Theresa Fitzpatrick celebrates her try which put the Black Ferns ahead of France.

The Black Ferns will play England in the final of the World Cup at Eden Park next Saturday after winning their semifinal against France 25-24 in the most dramatic of circumstances.

Defending the slimmest of leads, they watched as France first-five Caroline Drouin missed with a last-minute penalty from about 35m out and in front of the posts.

Drouin received her chance for glory in the final, frantic moments after the TMO focused the match officials’ attention on a high tackle by replacement prop Santo Taumata. Taumata saw yellow, but Drouin couldn't capitalise.

There was irony in the call by the officials because Taumata herself was the subject of a high shot in the second half by Safi N’Diaye – the lock was also sinbinned – and a dangerous tip-tackle on Black Ferns’ star wing Ruby Tui was punished only by a penalty.

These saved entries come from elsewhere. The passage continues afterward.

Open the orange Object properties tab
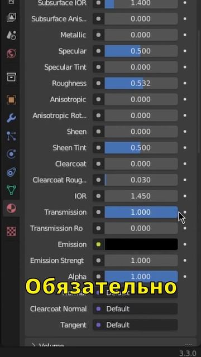tap(11, 100)
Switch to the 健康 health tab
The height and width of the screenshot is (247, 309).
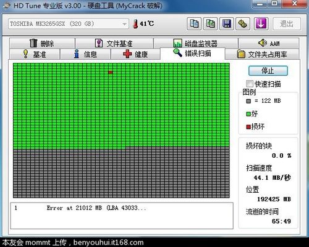pyautogui.click(x=135, y=54)
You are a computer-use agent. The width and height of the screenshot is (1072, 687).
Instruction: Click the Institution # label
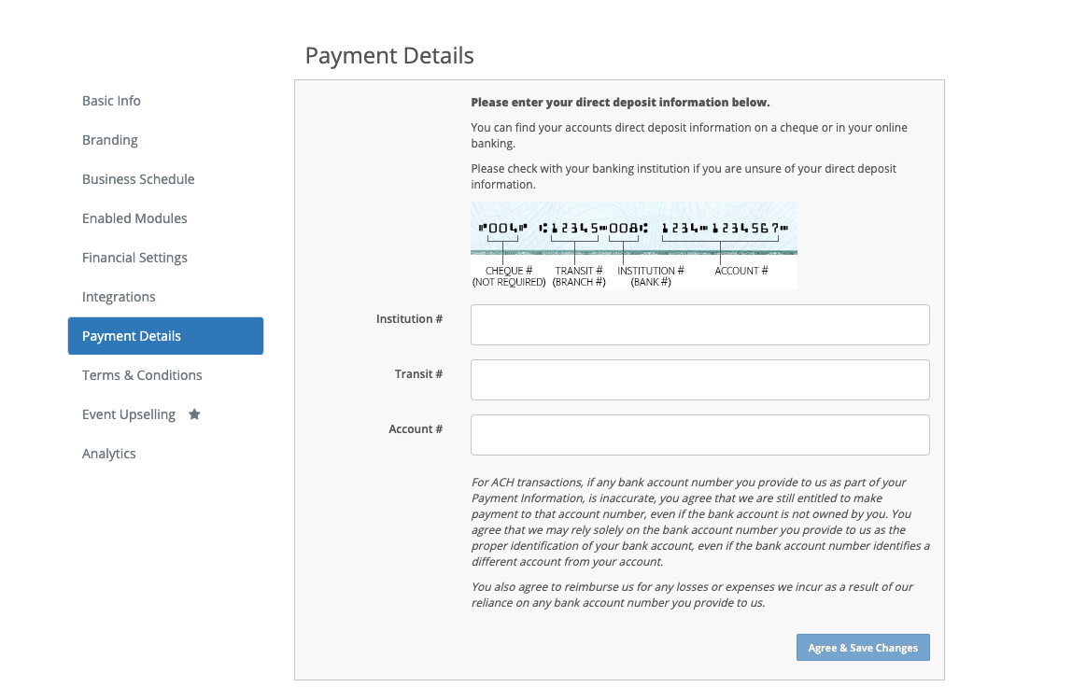(x=410, y=318)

Regardless, there will be huge relief at the Black Ferns’ escape and that they have made the tournament showpiece against the world’s No.1 team.

With Tui and midfielders Stacey Fluhler and Theresa Fitzpatrick scoring superb tries, the Black Ferns battled back into this match after being second best for much of the first half and defended a one-point lead for the final 14 minutes.

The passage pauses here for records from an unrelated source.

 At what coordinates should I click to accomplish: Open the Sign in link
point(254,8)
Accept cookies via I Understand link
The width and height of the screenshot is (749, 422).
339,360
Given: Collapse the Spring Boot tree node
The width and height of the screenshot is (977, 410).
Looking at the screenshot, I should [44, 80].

The French defence was as good as advertised, but even they couldn’t cope with the pace the home side played at in the second half.

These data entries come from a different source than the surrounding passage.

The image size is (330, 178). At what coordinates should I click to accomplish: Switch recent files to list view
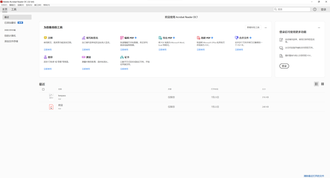click(316, 84)
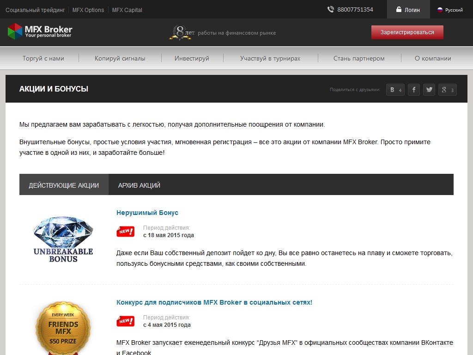
Task: Share page via Twitter icon
Action: [x=429, y=90]
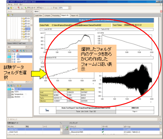
Task: Expand folder 101 in file tree
Action: click(22, 19)
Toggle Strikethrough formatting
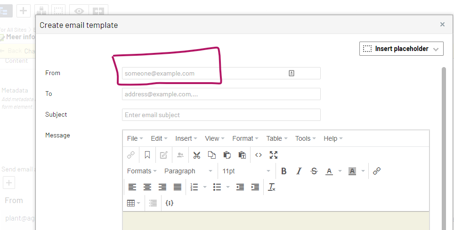The width and height of the screenshot is (454, 230). (x=314, y=171)
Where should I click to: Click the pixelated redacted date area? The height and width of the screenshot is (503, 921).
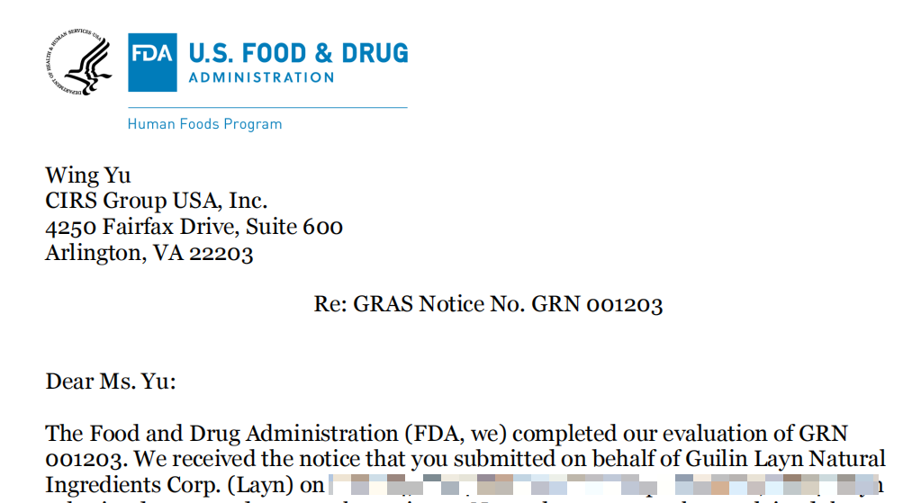(603, 487)
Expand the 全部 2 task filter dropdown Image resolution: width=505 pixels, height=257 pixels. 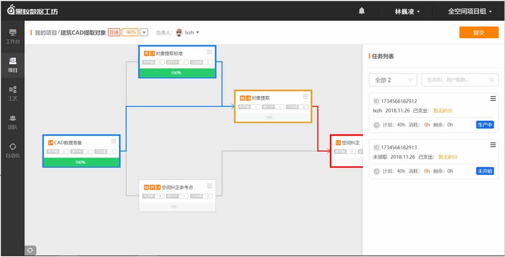click(393, 80)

Their only chance for victory was to play at a high tempo and stress the French and they did it, just, but it was extremely difficult without the quick ball they have become used to at this World Cup.

They showed resolve to come back from the visitors’ early onslaught which reaped points via Drouin’s penalty and a converted try for No.8 Romane Menager.

After their early lateral attacking forays were easily shut down by the French, and with Portia Woodman struggling to get into the game, the Black Ferns went the more direct route.

They were beginning to get in behind France, with second-five Gabrielle Vernier extremely fortunate not to be shown a yellow card by referee Joy Neville for her tip tackle on Tui after 27 minutes.

Tui was tipped through the horizontal and on to her neck and shoulder area – normally a sinbin offence at least – but Neville and her assistants thought otherwise.

However, the Black Ferns did get some reward shortly after – a Holmes’ penalty to narrow the gap before a piece of magic from first-five Ruahei Demant and centre Fluhler, the skipper’s miss pass off a quick tap putting Fluhler into space and around fullback Emilie Boulard for her try brilliantly converted by Holmes.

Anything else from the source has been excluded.